15 Şubat 2018 Perşembe

İstanbul'da 16 Mart 1969 Yılında Faşist Şeriatçıların Katliama kalkıştıkları “Kanlı Pazar”ı Unutma..!



Sömürü ve zulme karşı başta Fransa olmak üzere Avrupa'yı saran ve burjuvazinin korkuya kapıldığı 1968 kitle hareketi, Türkiye'yi de hızla etkisi altına aldı. Amerikan donanmasının 6. Filosu'na bağlı gemilerin İstanbul'a gelişi, işçiler ve devrimci üniversite öğrenciler arasında büyük bir öfke yarattı. Amerikan 6.Filosunun Türkiye'ye gelip Dolmabahçe’ye demir atması öğrenci ve işçi örgütleri tarafında tepkiyle karşılandı ve 16 Şubat'ta İstanbul'da "Emperyalizme ve Sömürüye Son" mitingi düzenleme karar alındı.

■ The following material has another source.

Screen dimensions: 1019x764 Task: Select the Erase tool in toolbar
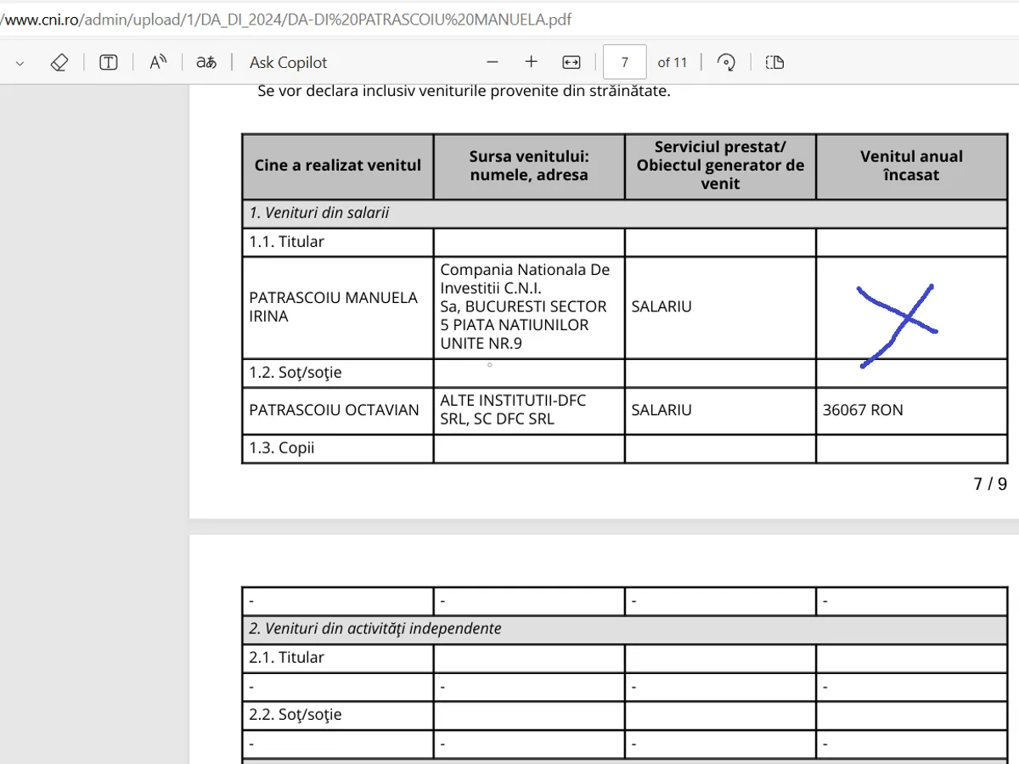tap(59, 62)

14 Şubat günü Komünizmle Mücadele Derneği, Adalet Partisi ve Milliyetçi Hareket Partisi "Bayrağa Saygı" adı altında devrimci ve emekçilere gözdağı veren miting düzenlediler. Mitingin bahanesi bir yıl kadar önce öldürülen Vedat Demircioğlu adlı devrimcinin Beyazıt Kulesi'ne asılan resmiydi. Mitinge katılanlara iki gün sonra düzenlenecek olan 6. Filo'yu protesto yürüyüşüne katılacak olan "komünistlere gereken dersi vermek üzere" toplanma çağrısı yapıldı. Elinde silah olanlara silahla, elinde sopa olanlara sopayla, balta olanlara baltayla gelmeleri söyleniyordu.

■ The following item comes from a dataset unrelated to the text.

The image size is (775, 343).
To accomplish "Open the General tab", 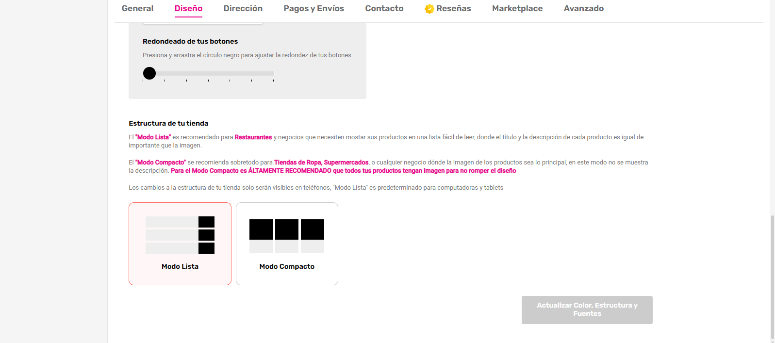I will point(137,9).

15 Şubat'ta halen Milli gazete köşe yazarları yapan faşist şeriatçı Mehmet Şevket Eygi, Bugün gazetesindeki köşesinde "Müslümanları kızıllara karşı cihada" çağırıyordu. Aynı gün faşistler saldırı hazırlıklarını tamamladılar. İstanbul'un dışından çok sayıda faşist otobüslerle şehre getirildi. Bir dönem çeşitli bakanlıklarda bulunmuş olan Yaşar Okuyan, faşistlere özel olarak hazırlanmış sopa ve bıçaklar, ayrıca birbirlerini tanımaları için mavi kurdeleler dağıtıldığını söylüyordu.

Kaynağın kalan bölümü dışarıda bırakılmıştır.